(MENAFN - Arab News) The UN's human rights office says any power-transfer deal with Yemen's President Ali Abdullah Saleh would be illegal if it included blanket immunity.
Rupert Colville, a spokesman for the UN High Commissioner for Human Rights, said on Tuesday "international law is pretty clear" that amnesty cannot be granted to someone who could face war-crimes charges.
"We condemn in the strongest terms the reported killing of a number of largely peaceful protesters in Sanaa and Taez as a result of the indiscriminate use of force by Yemeni security forces since Saturday," said Rupert Colville, spokesman for the UN High Commissioner for Human Rights.
"We are extremely concerned that security forces continue to use excessive force in a climate of complete impunity for crimes resulting in heavy loss of life and injury, despite repeated pledges by the government to the contrary," he added.
Calling for a halt to violence, Colville said an international, independent and transparent investigation has to be carried out so as to prosecute those responsible for the killings.
Meanwhile, Yemen's Nobel Peace Prize winner Tawakkul Karman said the UN must act "immediately and decisively" to halt the deadly crackdown on protesters.

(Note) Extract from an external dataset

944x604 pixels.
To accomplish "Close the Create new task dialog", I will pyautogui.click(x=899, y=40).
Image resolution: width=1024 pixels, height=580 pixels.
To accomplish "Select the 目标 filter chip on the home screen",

Karman urged the United Nations "to take immediate and decisive action to stop the massacres and hold the perpetrators accountable," in a letter to UN chief Ban Ki-moon, a copy of which she showed to journalists in Doha. "This is the only thing that will give Yemenis ... confidence that international justice exists ... and that it extends far enough to reach Saleh, his gang and all the despots who continue to kill innocents."
Karman and tens of thousands of other pro-democracy activists have for months been camped out in Sanaa's Change Square, marching against Saleh. "Protect the peaceful protesters in Yemen," she wrote in the letter, ahead of her departure Tuesday to New York where she had been invited to give a speech at the UN on Yemen's 10-month uprising.

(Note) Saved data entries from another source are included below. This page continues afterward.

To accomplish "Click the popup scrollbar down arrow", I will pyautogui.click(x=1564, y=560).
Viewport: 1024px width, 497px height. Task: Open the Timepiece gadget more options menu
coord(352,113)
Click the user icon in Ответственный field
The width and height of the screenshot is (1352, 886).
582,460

"In the name of the victims and in the name of our people, I call on you to take Saleh and his regime to the International Criminal Court."
Karman said she planned to call on the "free people of America" to protest in front of the UN building and demand Saleh's assets be frozen, his travel be restricted," and his alleged crimes punished.
Meanwhile, at least seven protesters were killed and dozens wounded on Tuesday as gunmen loyal to Saleh opened fire on demonstrators in the Yemeni capital, medics and the opposition said.
It was the third time in four days that demonstrators had attempted to march from their base in Sanaa's Change Square on loyalist-held areas of the capital to be met by deadly gunfire.
Leading activist Sakhr Al-Wajih told a press conference that six protesters were killed and 59 wounded. A medic said a seventh slain protester was received at the state-run Republican hospital, along with four wounded, one in a serious condition. Doctors at the makeshift clinic that protesters have set up in Change Square, where they have camped out for months, said dozens of the injured had sustained bullet wounds, while others were being treated for tear gas inhalation.